In October, a Productivity Commission review of childcare recommended immunisation be required for child-based subsidies unless children were being cared for in their own home. NSW already prevents enrolment of children in early childhood facilities unless parents provide certificates of immunisation, a certificate of conscientious objection, or medical contraindication.

Associate Professor Julie Leask from the University of Sydney − who has authored a Perspective article in this issue of PHRP − said it was not clear from the report if the McClure Review proposed removal of the ‘conscientious objection’ exemption.

“Removing exemptions for the 2% of vaccine ‘objectors’ will make no difference to their decision – it will alienate them even more from the medical system,” she said. “It will also disenfranchise their children. It unwittingly punishes the children for the decisions of the parents, locks them out of educational opportunities and contributes to stigmatisation of children who are not vaccinated.

“These payments and rebates were introduced to support families and reflect a bipartisan commitment to increasing workforce participation for women in particular.”

Insufficient evidence

Associate Professor Leask said systematic reviews had found that while there was strong evidence that incentives worked in increasing vaccination rates, there was insufficient evidence that sanctions worked.

“[Sanctions] essentially punish the unvaccinated and don’t do much to address the groups who are under-vaccinated. It may even undermine programs.
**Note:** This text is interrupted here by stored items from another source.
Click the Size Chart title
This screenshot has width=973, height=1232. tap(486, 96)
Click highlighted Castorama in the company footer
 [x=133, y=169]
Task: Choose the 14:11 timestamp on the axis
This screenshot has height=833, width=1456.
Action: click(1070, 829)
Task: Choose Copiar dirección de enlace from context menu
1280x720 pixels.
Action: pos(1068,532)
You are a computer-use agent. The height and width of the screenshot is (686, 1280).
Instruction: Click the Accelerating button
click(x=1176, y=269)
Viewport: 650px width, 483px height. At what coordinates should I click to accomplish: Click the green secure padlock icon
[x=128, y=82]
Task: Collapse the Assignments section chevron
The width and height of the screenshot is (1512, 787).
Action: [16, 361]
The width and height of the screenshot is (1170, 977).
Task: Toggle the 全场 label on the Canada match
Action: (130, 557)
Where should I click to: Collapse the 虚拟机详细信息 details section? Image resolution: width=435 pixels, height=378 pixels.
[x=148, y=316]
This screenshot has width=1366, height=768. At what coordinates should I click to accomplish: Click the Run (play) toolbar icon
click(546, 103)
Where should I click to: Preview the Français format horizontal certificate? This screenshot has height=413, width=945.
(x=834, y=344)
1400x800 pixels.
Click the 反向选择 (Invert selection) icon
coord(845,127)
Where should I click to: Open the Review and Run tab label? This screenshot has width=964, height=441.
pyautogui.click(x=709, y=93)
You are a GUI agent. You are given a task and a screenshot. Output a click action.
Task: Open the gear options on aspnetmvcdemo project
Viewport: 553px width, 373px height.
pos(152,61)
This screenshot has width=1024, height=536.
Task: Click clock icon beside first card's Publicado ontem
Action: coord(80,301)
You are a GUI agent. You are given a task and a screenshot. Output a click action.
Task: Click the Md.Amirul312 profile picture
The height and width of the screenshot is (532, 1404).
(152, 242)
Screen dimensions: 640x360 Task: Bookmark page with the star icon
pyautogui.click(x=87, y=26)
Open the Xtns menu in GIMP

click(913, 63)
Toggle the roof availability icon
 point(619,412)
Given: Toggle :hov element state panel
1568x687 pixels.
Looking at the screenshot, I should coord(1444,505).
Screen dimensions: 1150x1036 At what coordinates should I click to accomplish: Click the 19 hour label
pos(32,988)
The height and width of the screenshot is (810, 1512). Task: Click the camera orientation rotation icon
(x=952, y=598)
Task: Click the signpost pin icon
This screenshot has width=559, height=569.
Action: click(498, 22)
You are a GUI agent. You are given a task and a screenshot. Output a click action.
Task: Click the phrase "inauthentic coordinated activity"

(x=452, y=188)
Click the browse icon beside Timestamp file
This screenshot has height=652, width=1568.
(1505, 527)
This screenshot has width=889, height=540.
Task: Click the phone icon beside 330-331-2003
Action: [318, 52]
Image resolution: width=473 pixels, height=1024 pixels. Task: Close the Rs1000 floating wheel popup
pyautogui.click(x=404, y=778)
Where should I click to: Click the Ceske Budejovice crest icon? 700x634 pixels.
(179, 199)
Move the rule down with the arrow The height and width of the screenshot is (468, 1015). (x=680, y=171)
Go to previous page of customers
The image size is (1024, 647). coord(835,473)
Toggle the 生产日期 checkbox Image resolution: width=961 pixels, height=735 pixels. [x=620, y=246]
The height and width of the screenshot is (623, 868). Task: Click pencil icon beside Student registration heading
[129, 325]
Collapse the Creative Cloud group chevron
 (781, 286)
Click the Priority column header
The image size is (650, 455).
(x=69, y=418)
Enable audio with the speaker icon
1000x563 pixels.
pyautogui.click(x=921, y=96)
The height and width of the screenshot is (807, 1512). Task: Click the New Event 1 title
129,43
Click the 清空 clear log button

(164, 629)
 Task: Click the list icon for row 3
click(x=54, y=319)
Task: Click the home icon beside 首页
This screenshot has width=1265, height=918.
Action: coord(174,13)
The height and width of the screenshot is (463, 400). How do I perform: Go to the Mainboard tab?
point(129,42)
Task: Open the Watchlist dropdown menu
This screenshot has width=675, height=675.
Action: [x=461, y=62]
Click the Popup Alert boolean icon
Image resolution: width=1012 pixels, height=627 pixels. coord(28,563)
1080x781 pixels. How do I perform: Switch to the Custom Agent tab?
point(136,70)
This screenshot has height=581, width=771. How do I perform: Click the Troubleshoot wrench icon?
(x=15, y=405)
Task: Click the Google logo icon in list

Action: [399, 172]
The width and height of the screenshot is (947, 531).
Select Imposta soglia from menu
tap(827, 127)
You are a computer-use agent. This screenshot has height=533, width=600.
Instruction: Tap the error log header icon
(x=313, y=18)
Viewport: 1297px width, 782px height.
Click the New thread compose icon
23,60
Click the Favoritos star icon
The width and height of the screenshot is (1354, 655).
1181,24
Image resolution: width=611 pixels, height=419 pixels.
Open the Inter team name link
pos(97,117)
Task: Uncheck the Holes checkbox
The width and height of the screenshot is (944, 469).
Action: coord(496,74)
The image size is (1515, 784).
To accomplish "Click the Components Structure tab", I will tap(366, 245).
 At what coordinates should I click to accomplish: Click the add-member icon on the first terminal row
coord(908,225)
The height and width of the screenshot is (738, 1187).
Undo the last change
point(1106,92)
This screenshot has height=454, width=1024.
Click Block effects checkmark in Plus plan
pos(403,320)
There are much better ways to approach this. So far, Australia has done it well and given us immunisation rates that rival most countries.”

Much more research was needed, she said, to understand non-vaccination, but in the meantime huge gains could be made across all ages by bringing in a whole-of-life immunisation register.

Immunologist and Emeritus Professor of Medicine at the University of New South Wales, John Dwyer, agreed that a national register was essential. “We could expect a 3% rise in full vaccination compliance with improved reminder systems, [which are] done very efficiently elsewhere via an electronic health record (EHR) … we need to accelerate the introduction of an efficient EHR.”

Defining ‘conscientious objector’

However, Professor Dwyer said ‘objectors’ should only be regarded as conscientious if they availed themselves of the opportunity to talk about their concerns with a GP or health professional expert in immunisation science. “They must understand the risk their decision could have for other children. They must document their compliance with this,” he said

Professor Dwyer agreed with a recent article in The Conversation by Associate Professor Kristine Macartney, who wrote that the both the McClure and Productivity Commission suggestions were “not the answer to maintaining or improving vaccine uptake. Most parents whose children are un- or under-vaccinated need more support to help protect their child: a carrot rather than stick approach.”

“[But] I do not see any logic in paying conscientious objectors the bonus benefit that parents receive after their children are fully vaccinated. That is a step too far,” he said.